Stop one shard and touch a graph it owns:

docker stop engine-shard-3

The client raises a ConnectionError naming the shard, the graph, and the remediation (from knowledge_graph/core/graph_compute.py):

ConnectionError: Configured engine shard 'tcp://localhost:9103' (owner of
graph 'tenant__acme____bus__' by HRW over GRAPH_SERVICE_ENDPOINTS) is
unreachable: [Errno 111] Connection refused. Start that shard's
epistemic-graph-server (or remove it from GRAPH_SERVICE_ENDPOINTS — moving a
graph between shards requires a manual snapshot export/import). Autostart
applies only to the local unix:// endpoint, never to remote shards.

Why fail-loud, not fail-over:

  • EPISTEMIC_GRAPH_AUTOSTART=1 only ever spawns a LOCAL (unix://) engine (it is read from the environment in graph_compute.py; in sharded mode is_local_endpoint() gates it). Auto-starting a local stand-in for a remote shard would silently split that shard's graphs into invisible islands.
  • The circuit breaker (OS-5.23, shared per endpoint): consecutive connect/timeout failures open the circuit and subsequent callers fail fast with the typed EngineCircuitOpenError (a ConnectionError) instead of hammering a dead socket; a half-open probe after the cooldown heals it.
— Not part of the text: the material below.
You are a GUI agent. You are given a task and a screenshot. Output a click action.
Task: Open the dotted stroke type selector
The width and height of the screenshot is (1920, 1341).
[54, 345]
Graphs on the two healthy shards are completely unaffected throughout.
docker start engine-shard-3   # breaker half-opens, probe succeeds, closes

6. The honest re-sharding caveat

HRW minimizes movement when the endpoint list changes — adding/removing one of N shards reassigns ~1/N of graphs — but no data moves automatically. A graph whose HRW winner changed re-creates empty on its new shard until you migrate it manually:

  1. quiesce writers for that graph;
  2. export from the old shard (lifecycle.to_msgpack / GraphComputeEngine.to_msgpack(), or copy its --persist-dir checkpoint);
  3. roll out the new GRAPH_SERVICE_ENDPOINTS everywhere (identical strings);
  4. import on the new shard (from_msgpack), then delete the stale copy.

See engine_sharding.md for the full procedure. Durable tiers (pg-age L3) are not partitioned by this mechanism and are unaffected.

Verification

python3 -m pytest tests/unit/knowledge_graph/test_engine_sharding.py -q

Smoke-run against this tree (2026-06-11): the tenant→graph→shard routing table in section 3 was produced by executing tenant_graph_name + shard_endpoint_for against this tree, and python3 -m pytest tests/unit/knowledge_graph/test_engine_sharding.py -q passed (22 passed, 1 skipped). The compose bring-up, /api/dashboard/daemon/shards curl, and shard-stop failure flow were reviewed against code only (no containers were started for this doc).